So too are the Revolutionaries - Madame Roland, who in the five months in prison before her execution wrote, Yalom says, "the work that would become the most famous eyewitness chronicle of the Revolution", to Charlotte Robespierre, who late in life wrote a hagiographic memoir attempting to exonerate and explain her brother.
But as so often it is the humbler stories that are really gripping. I found most powerful, and astonishing here that of Renee Bordereau, whose life was preserved in a "47-page poorly printed pamphlet" (which might so easily have been entirely lost). As Yalom says, in translation, where the French genderised language is lost, you might think this was a male tale:
Arriving near the Loire, I destroyed five of my enemies, and finishing off the day, I broke my sword on the head of the last one... Seeing only one horseman near me, I doubled back to our army. I alone, killed twenty-one that day. I'm not the one who counted them, but those who followed me, and if they hadn't said so, I wouldn't have spoken about it myself.
It sounds like grandiose boasting, yet Yalom reports there are multiple corroborations of the tale, including in two of the other accounts that she records of the extremely vicious "Vendee Insurrection" (which occurred when this isolated, traditional region refused to accept Revolutionary rule).
And this was not some soldier hardened to insensitivity: Bordereau reports the killing of four republicans one day after seeing "one of them had a child of about six months stuck on his bayonet with two chickens." An image that she later repeats as obviously haunting her. She survived the war, Yalom tells us, was imprisoned by Napoleon for six years, and did not gain her liberty until the return of Louis XVIII in 1814, when she was also granted money.
It's a story that begs for a grander telling, a complete book, for Yalom has space for little more than a taster. But for an overview for women in the Revolution, Blood Sisters is a great start - a guide to further reading. And if you want to feel like you've got a decent historic grasp of the Revolution, you certainly can't leave out women's place in it.






Article comments
1 - Catherine Delors
"Charlotte Robespierre, who late in life wrote a hagiographic memoir attempting to exonerate and explain her brother."

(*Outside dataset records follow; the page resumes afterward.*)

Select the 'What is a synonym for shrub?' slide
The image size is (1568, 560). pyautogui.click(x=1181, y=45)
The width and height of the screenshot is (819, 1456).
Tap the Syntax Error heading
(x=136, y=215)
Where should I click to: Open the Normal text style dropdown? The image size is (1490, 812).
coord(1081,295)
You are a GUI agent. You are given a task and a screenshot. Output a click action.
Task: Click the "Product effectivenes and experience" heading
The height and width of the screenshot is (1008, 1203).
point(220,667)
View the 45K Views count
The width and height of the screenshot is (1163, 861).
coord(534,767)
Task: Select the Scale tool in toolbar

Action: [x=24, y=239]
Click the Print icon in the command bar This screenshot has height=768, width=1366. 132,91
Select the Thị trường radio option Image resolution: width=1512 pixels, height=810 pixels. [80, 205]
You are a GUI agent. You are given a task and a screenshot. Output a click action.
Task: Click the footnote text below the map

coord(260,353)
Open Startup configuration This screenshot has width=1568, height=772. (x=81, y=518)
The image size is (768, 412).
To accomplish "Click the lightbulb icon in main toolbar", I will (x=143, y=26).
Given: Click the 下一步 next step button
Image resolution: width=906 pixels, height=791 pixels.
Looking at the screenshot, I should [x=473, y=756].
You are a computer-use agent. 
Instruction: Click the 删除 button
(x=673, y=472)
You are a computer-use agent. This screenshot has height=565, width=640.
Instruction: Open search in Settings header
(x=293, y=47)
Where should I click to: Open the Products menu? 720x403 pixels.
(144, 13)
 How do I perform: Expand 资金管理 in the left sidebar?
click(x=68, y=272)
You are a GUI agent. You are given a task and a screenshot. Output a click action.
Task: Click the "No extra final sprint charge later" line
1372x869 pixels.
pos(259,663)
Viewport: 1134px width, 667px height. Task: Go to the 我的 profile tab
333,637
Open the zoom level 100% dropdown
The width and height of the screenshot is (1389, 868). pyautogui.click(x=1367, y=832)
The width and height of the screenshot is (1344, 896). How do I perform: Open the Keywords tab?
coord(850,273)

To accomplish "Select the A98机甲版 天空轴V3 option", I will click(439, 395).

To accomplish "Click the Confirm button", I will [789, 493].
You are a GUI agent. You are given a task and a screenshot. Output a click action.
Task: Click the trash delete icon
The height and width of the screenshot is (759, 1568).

I find it odd that the other characters mentioned here are presented in a neutral manner, while, when it comes to Robespierre's sister, we suddenly have so many loaded words in a single sentence: "hagiographic," "attempting to exonerate." Also the "late in life" is interesting. It implies that her account might be less than reliable on that ground. The Duchesse de Tourzel, on the other hand, who wrote her remarkable Memoirs decades after the fact, is not faulted for writing "late in life." On the contrary she is (rightly, in my opinion) credited for being an "acute observer."
I wonder: is the double standard exhibited here that of the author, in which case it calls into question her academic impartiality, or does it only reflect the opinions of the reviewer?
2 - Natalie Bennett
It was the view of the author, who doesn't present Charlotte as a particularly admirable character. (Although she doesn't make anything in particular of the later in life; that was just me contrasting her to Madame Rolande, who didn't survive the Revolution, while Charlotte did. There wasn't meant to be anything negative about it.)
I didn't start reading the book with any particular preconceptions about any of the characters, although obviously I formed some from what I read.
3 - Catherine Delors
Thanks for the clarification, Natalie!
Indeed women made their voices heard then. There were no less than 400 memoirs written about the Revolution, at least half by women. It is a major, and worthwhile endeavour to gather them.